Readers who are real soldiers, or men of the forces, will probably smile at my naivity. From their point of view, probably even Black Hawk Down is too Hollywood and unreal. But for me it was real enough!
But the thing that really got to me was the ferocity of the fighting. Once the operation was underway the American soldiers were under attack constantly on almost all fronts. In part, that is what made the film so gripping. There was no rest, no time when the soldiers could put their weapons down and relax. Even when a group of soldiers found a building in which to hide to wait for help, they still had to post guards and rest nervously in shifts.

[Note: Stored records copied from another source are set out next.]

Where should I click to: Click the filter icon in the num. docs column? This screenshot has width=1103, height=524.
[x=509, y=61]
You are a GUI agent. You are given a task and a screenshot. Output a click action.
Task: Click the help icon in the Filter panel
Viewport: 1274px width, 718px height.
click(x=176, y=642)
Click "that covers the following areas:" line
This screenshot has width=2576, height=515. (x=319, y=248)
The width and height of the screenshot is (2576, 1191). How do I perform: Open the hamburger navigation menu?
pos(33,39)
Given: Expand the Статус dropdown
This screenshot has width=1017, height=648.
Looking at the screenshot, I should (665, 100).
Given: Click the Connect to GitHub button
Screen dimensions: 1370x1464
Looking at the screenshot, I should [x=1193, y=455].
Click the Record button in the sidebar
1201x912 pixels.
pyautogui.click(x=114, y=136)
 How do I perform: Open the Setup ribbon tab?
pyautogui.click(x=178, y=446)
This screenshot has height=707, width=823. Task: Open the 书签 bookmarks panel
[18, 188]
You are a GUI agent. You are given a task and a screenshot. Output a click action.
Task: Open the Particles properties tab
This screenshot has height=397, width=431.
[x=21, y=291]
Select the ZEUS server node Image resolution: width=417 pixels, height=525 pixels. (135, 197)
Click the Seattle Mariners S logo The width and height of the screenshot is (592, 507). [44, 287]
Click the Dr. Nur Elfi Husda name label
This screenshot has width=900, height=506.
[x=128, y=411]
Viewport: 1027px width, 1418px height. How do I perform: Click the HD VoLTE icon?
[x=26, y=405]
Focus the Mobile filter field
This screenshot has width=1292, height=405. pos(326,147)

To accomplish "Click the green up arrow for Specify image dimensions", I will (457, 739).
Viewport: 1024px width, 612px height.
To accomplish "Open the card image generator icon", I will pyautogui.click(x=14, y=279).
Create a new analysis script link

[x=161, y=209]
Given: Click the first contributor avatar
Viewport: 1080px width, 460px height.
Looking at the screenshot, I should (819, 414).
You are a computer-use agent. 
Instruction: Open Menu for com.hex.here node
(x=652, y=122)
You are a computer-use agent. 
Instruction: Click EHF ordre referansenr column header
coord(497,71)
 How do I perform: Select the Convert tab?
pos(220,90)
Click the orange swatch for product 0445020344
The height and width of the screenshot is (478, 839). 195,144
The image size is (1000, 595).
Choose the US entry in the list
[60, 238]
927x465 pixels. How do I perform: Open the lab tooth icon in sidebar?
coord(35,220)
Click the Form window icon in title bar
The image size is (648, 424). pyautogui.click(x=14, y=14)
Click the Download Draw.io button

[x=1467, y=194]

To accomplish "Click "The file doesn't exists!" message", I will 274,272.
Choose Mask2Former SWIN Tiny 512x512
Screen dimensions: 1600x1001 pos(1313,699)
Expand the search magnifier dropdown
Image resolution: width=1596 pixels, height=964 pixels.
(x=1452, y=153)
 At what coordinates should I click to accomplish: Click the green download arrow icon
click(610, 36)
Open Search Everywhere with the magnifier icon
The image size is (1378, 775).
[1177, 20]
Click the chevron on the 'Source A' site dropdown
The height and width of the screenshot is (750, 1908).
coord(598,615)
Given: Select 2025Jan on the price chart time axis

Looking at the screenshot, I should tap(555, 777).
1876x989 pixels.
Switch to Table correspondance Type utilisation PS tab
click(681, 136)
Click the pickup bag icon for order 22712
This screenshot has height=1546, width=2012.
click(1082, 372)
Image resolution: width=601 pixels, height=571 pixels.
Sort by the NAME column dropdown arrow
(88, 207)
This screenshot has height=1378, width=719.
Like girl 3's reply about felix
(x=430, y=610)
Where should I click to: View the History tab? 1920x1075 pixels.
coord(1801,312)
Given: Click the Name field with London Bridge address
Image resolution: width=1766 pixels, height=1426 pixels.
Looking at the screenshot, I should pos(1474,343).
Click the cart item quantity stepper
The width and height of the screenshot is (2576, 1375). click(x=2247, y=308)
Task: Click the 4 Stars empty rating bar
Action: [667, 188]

The Bible talks about life as a Christian as either a battle or a race. Consider the following passages:
“Put on the full armour of God,” says Paul, “so that you can take your stand against the devil’s schemes.” (Ephesians 6:11) He speaks in 2 Corinthians 10:3-4 of the way that we ‘wage war,’ and the ‘weapons we fight with.’
Peter writes, urging his readers to, “abstain from sinful desires, which war against our souls.” (1 Peter 2:11)
“I have fought the good fight, I have finished the race, I have kept the faith,” is the way Paul described his life as he neared the end of it (see also 1 Timothy 1:18-19 and 6:12).
The writer to the Hebrews exhorts us to, “run with perseverance the race set before us.” (Hebrews 12:1)
If there is one thing you should take away from these passages, if not from any other, it’s that Christianity does not just consist of conversion. We often talk about evangelism and becoming a Christian as if it’s everything, but it’s not. There is lots more to being a Christian than starting to believe and starting to come to church! It is a continuous battle, or a race, with an objective. The objective is to become more like the Lord Jesus Christ and to glorify Him. It’s about the whole of your life, not just a moment in your life followed by 90 minutes every Sunday!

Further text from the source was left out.